■ Assignment
Of the entries below, return exactly those lines that fall between the one containing "You are a GUI" and the one containing "Screen dimensions: 553x400", the two end lines included.

■ Materials provided
———
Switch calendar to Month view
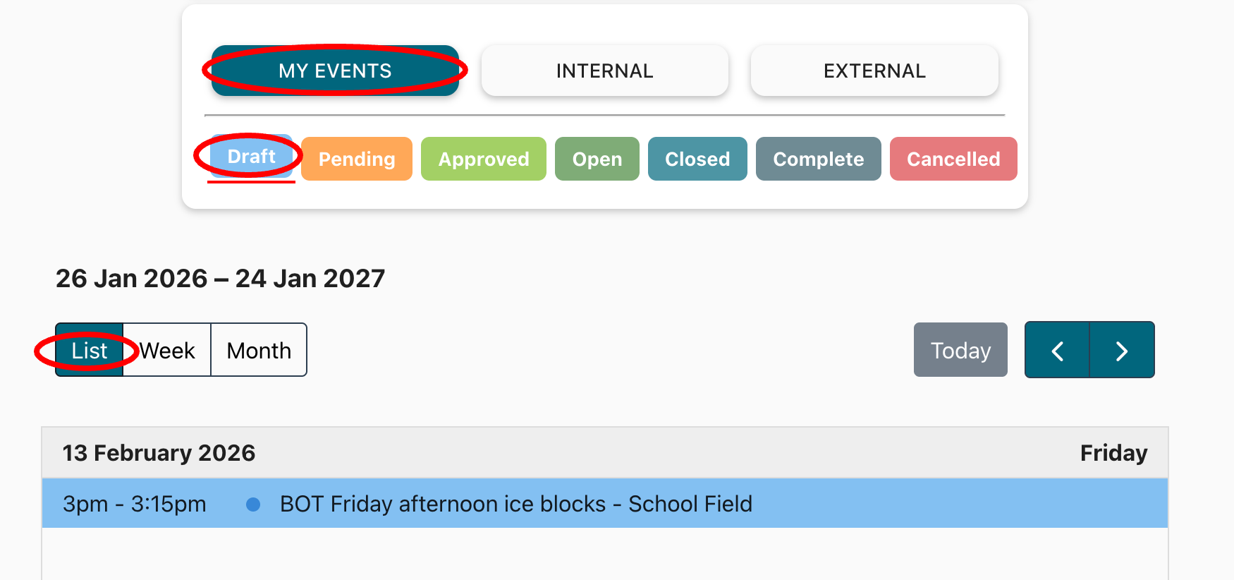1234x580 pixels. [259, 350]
———
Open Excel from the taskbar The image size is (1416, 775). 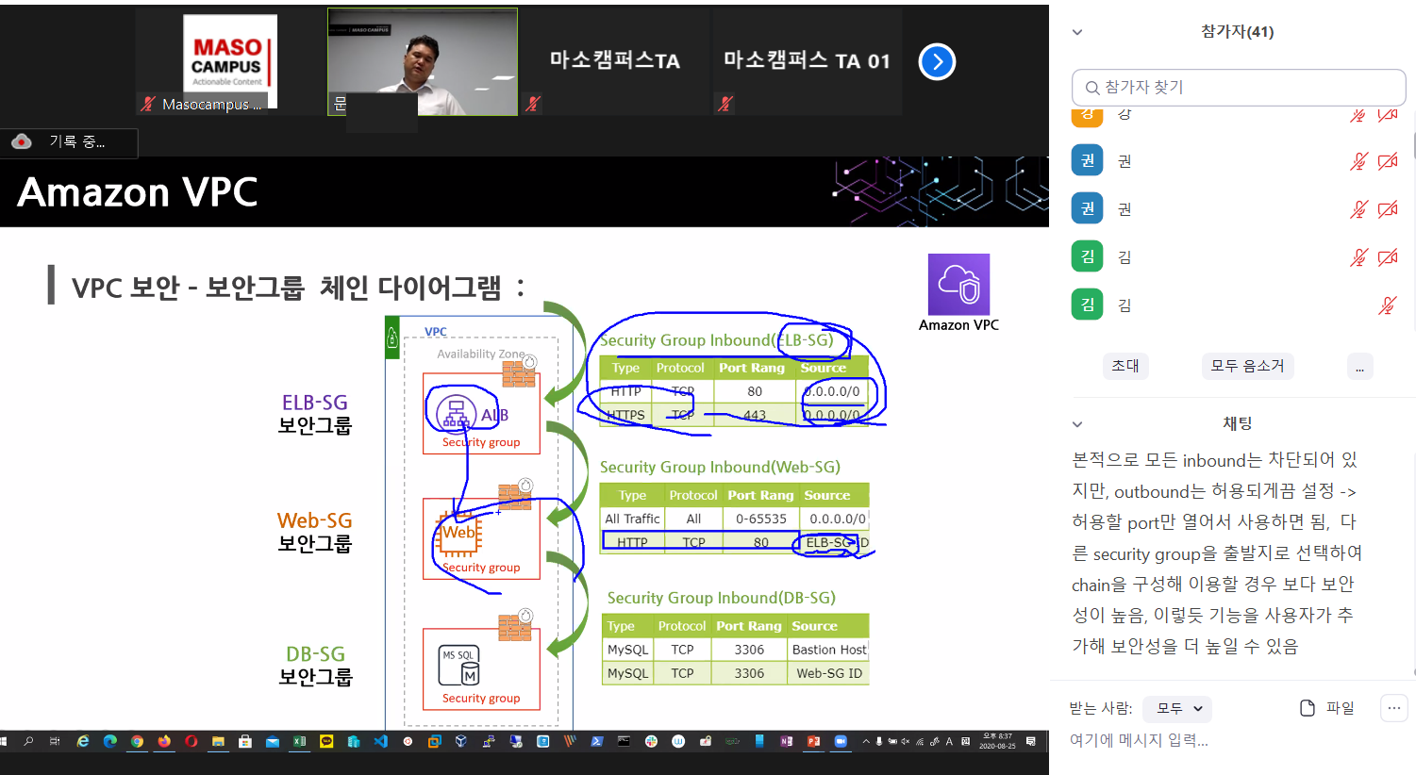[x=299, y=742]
———
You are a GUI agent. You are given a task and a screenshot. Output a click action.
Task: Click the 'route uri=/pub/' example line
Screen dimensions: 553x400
———
■ Solution below
You are a GUI agent. You are given a task and a screenshot. Output a click action.
Task: Click the 'route uri=/pub/' example line
Screen dimensions: 553x400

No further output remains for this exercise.